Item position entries
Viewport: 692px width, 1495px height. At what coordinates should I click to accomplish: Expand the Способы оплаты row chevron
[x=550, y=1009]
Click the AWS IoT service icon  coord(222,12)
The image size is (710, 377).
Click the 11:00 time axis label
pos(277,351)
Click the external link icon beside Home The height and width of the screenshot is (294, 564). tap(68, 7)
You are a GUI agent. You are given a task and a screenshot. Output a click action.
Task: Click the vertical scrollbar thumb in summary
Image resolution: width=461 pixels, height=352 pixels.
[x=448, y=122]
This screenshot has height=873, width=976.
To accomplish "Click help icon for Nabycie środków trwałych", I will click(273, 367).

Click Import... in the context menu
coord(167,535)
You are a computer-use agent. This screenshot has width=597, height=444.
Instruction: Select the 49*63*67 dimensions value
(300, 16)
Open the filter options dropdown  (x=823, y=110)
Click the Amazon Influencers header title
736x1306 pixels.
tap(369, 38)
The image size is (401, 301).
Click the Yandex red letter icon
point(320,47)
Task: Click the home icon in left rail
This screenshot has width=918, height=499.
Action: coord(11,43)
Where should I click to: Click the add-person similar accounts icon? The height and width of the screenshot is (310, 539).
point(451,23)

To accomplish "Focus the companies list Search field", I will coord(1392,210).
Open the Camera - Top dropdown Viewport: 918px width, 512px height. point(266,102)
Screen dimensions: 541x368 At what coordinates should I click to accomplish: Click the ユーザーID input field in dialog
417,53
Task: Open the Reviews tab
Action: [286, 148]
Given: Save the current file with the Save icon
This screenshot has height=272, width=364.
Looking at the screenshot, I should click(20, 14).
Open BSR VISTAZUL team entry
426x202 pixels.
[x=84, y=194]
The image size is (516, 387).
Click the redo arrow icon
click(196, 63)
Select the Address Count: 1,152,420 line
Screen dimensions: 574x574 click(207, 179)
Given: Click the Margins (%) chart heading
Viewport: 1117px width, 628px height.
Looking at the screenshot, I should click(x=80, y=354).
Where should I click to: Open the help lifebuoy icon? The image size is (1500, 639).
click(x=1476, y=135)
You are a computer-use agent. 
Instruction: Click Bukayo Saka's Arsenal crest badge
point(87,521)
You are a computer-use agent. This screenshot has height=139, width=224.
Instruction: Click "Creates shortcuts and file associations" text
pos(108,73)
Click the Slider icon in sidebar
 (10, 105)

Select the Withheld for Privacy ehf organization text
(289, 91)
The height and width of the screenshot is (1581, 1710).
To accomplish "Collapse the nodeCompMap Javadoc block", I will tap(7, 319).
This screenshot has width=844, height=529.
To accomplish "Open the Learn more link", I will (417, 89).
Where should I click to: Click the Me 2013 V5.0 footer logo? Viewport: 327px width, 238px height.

| GIVEN EXERCISE |
Reproduce every line of the listing above again, word for word and in the original order.

| OUTPUT OF THE TASK |
Viewport: 692px width, 1495px height. At what coordinates should I click to accomplish: Expand the Способы оплаты row chevron
[x=550, y=1009]
Click the AWS IoT service icon  coord(222,12)
The image size is (710, 377).
Click the 11:00 time axis label
pos(277,351)
Click the external link icon beside Home The height and width of the screenshot is (294, 564). tap(68, 7)
You are a GUI agent. You are given a task and a screenshot. Output a click action.
Task: Click the vertical scrollbar thumb in summary
Image resolution: width=461 pixels, height=352 pixels.
[x=448, y=122]
This screenshot has height=873, width=976.
To accomplish "Click help icon for Nabycie środków trwałych", I will click(273, 367).

Click Import... in the context menu
coord(167,535)
You are a computer-use agent. This screenshot has width=597, height=444.
Instruction: Select the 49*63*67 dimensions value
(300, 16)
Open the filter options dropdown  (x=823, y=110)
Click the Amazon Influencers header title
736x1306 pixels.
tap(369, 38)
The image size is (401, 301).
Click the Yandex red letter icon
point(320,47)
Task: Click the home icon in left rail
This screenshot has width=918, height=499.
Action: coord(11,43)
Where should I click to: Click the add-person similar accounts icon? The height and width of the screenshot is (310, 539).
point(451,23)

To accomplish "Focus the companies list Search field", I will coord(1392,210).
Open the Camera - Top dropdown Viewport: 918px width, 512px height. point(266,102)
Screen dimensions: 541x368 At what coordinates should I click to accomplish: Click the ユーザーID input field in dialog
417,53
Task: Open the Reviews tab
Action: [286, 148]
Given: Save the current file with the Save icon
This screenshot has height=272, width=364.
Looking at the screenshot, I should click(20, 14).
Open BSR VISTAZUL team entry
426x202 pixels.
[x=84, y=194]
The image size is (516, 387).
Click the redo arrow icon
click(196, 63)
Select the Address Count: 1,152,420 line
Screen dimensions: 574x574 click(207, 179)
Given: Click the Margins (%) chart heading
Viewport: 1117px width, 628px height.
Looking at the screenshot, I should click(x=80, y=354).
Where should I click to: Open the help lifebuoy icon? The image size is (1500, 639).
click(x=1476, y=135)
You are a computer-use agent. 
Instruction: Click Bukayo Saka's Arsenal crest badge
point(87,521)
You are a computer-use agent. This screenshot has height=139, width=224.
Instruction: Click "Creates shortcuts and file associations" text
pos(108,73)
Click the Slider icon in sidebar
 (10, 105)

Select the Withheld for Privacy ehf organization text
(289, 91)
The height and width of the screenshot is (1581, 1710).
To accomplish "Collapse the nodeCompMap Javadoc block", I will tap(7, 319).
This screenshot has width=844, height=529.
To accomplish "Open the Learn more link", I will (417, 89).
Where should I click to: Click the Me 2013 V5.0 footer logo? Viewport: 327px width, 238px height.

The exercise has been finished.